## START Available records

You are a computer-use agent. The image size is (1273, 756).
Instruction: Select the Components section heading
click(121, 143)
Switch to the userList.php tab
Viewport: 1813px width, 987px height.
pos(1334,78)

## END Available records

Copy every line of the items above, changing nothing.

You are a computer-use agent. The image size is (1273, 756).
Instruction: Select the Components section heading
click(121, 143)
Switch to the userList.php tab
Viewport: 1813px width, 987px height.
pos(1334,78)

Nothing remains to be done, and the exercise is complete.